Criminal Law (Temporary Provisions) Act (Singapore) - History

History

The first version of the Criminal Law (Temporary Provisions) Act ("CLTPA") was enacted as the Criminal Law (Temporary Provisions) Ordinance 1955, when Singapore was a Crown colony of the British Empire. Notable portions of the Ordinance included Part III which aimed to control the movement of persons and vessels in the Straits of Johor, and was intended to assist the Federation of Malaya in denying supplies to Communist terrorists in the jungles of Johor. Part V made it necessary to give 14 days' notice of a strike or lock-out in an essential service to enable emergency arrangements to be made for ensuring a minimum service necessary for the well-being of the public. The Ordinance required renewal after three years.

In August 1958, the Ordinance was amended to provide for the preventive detention without trial of persons associated with criminal activities for up to six months. During the Second Reading of the Amendment Bill, the Chief Secretary of the Legislative Assembly of Singapore, Edgeworth Beresford David, said that such powers were needed to combat gang fights or other crimes committed by secret society members, particularly violent conflict between such societies. He noted that while in 1954 there had been 30 secret society gang fights, by 1957 the number had risen to 150, and in the first six months of 1958 there had already been 157 fights – double the rate for the previous year. Such fights were difficult for the police to detect and to prosecute, as eyewitnesses were too frightened of reprisals to furnish information leading to the arrests of gang members. He said:

It is in these circumstances that the Government has decided that more drastic steps must be taken to protect the public from the activities of these gangs, and that since, for the reasons I have given, it is not possible to achieve that protection through the normal judicial processes of the Courts, these safeguards, which are adequate in ordinary times, must, in the present abnormal crime-wave, be supplemented by executive action. It is not only the duty of the Government to do this in discharge of its primary responsibility for the maintenance of peace and good order, but I believe that there is a wide public demand that such action should be taken and that it will meet with wholehearted support from all law-abiding members of the community.

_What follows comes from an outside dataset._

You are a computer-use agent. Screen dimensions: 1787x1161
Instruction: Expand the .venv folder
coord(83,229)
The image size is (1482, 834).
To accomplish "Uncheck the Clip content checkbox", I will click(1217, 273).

The Chief Secretary emphasized that the powers to detain without trial were not intended to be used indiscriminately. Rather, they were designed to deal with ringleaders of gangs and those primarily responsible for their activities, to break the organizations of gangs and prevent their leaders from coercing less vicious members of their gangs as well as the general public. Further, the Government was introducing the powers as a temporary measure to meet an immediate threat, and they would not be retained as soon as the circumstances were such that the threat no longer existed. The Amendment Bill was supported by Lee Kuan Yew, then Member of Parliament for Tanjong Pagar, who said:

Let us face the facts: either we bring these gangsters to trial, or we do nothing, or we lock them up without trial. Well, we prefer to bring them to trial if we could. As I know, and I think every practising lawyer in town knows, the point is now reached when police officers frankly admit that gangsters are not scared of the police any more. ... Now quite frankly either you surrender and say, well, the judicial process is inadequate and therefore we have been beaten by gangsters, or we say, well what do we do about it? I say, well, if there is no other way, then we had better deal with them firmly.

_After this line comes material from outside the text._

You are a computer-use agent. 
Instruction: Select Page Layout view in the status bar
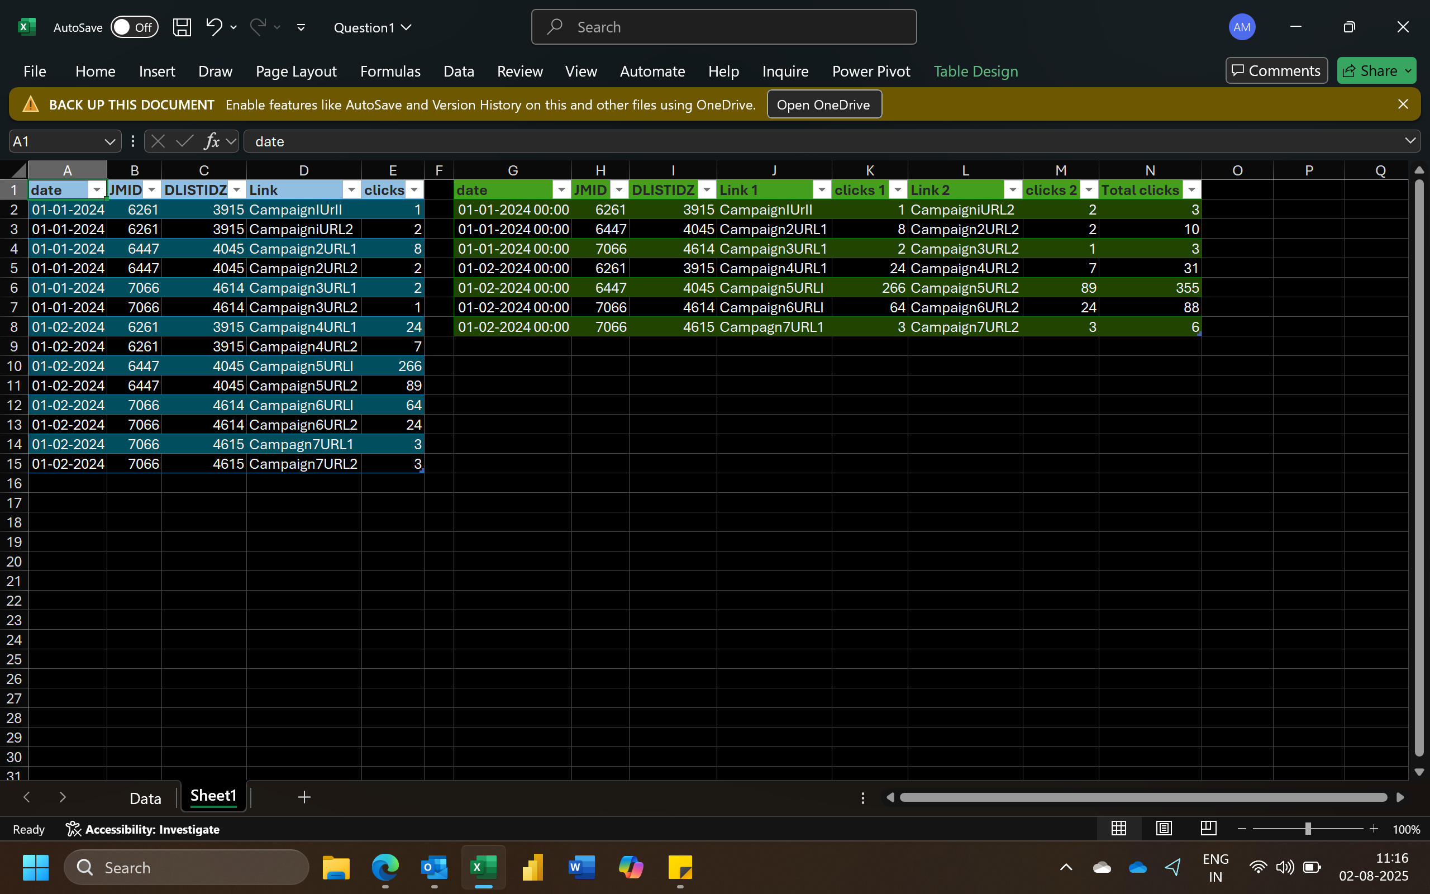point(1163,828)
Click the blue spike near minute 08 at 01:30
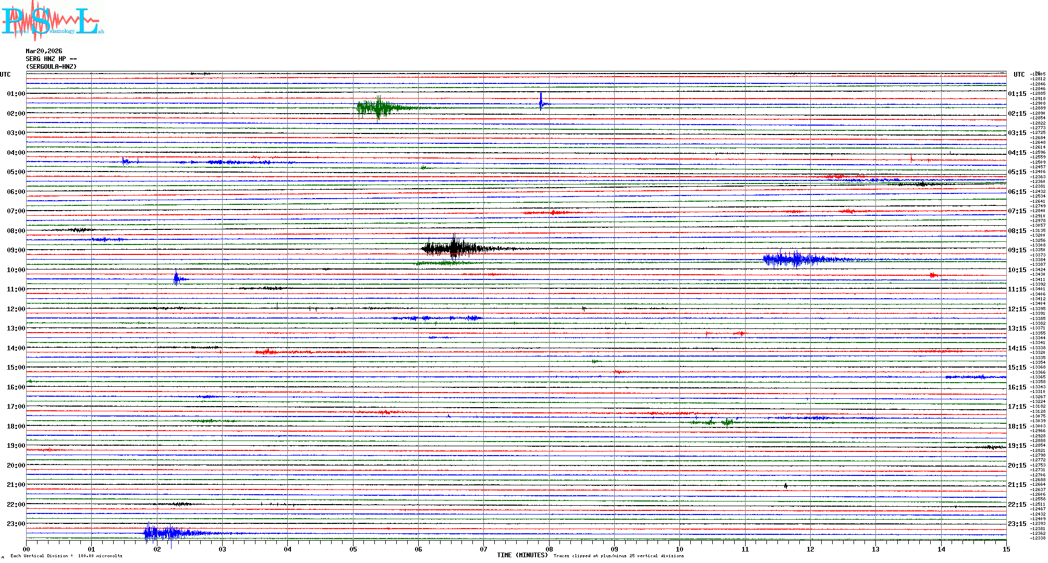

After Singapore became a self-governing state within the British Empire, in September 1959 the Ordinance was amended again to extend the period of detention from six to 12 months, to give the Minister for Home Affairs the power to place persons associated with criminal activities under police supervision as an alternative to detention, and to impose special restrictions on persons under police supervision and special penalties on them for breaking the restrictions or being convicted of specified offences. The Ordinance, which was due to expire in October of that year, was also extended for a five-year period. From that time, the Act has been extended every five years, remaining on the statute books after Singapore's full independence in 1965. The statute has been renewed 12 times since 1955, most recently on 13 February 2009, and is presently in force till 20 October 2014.

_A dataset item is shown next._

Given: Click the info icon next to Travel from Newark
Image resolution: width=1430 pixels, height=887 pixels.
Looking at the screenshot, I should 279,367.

In 1998, Lee Kuan Yew, who by then had served as Prime Minister for over 40 years between 1959 and 1990 and was Senior Minister of Singapore at the time, reiterated his support for the law:

It must be realised that if you abolish the powers of arrest and detention and insist on trial in open court in accordance with the strict laws of evidence of a criminal trial, then law and order becomes without the slightest exaggeration utterly impossible, because whilst you may still nominally have law and order, the wherewithal to enforce it would have disappeared. The choice in many of these cases is either to go through the motions of a trial and let a guilty man off to continue his damage to society or to keep him confined without trial.

The CLTPA was termed "draconian legislation" in a 2004 article by the Asian Centre for Human Rights, and in its 2006 manifesto the Workers' Party of Singapore called for the Act to be re-examined to determine whether it is still necessary in today's context. It has also been suggested by an academic that the power to detain without trial in the Act is unconstitutional as it is not authorized by Articles 149 and 150 of the Constitution of Singapore and is outside the common law legislative power of Parliament.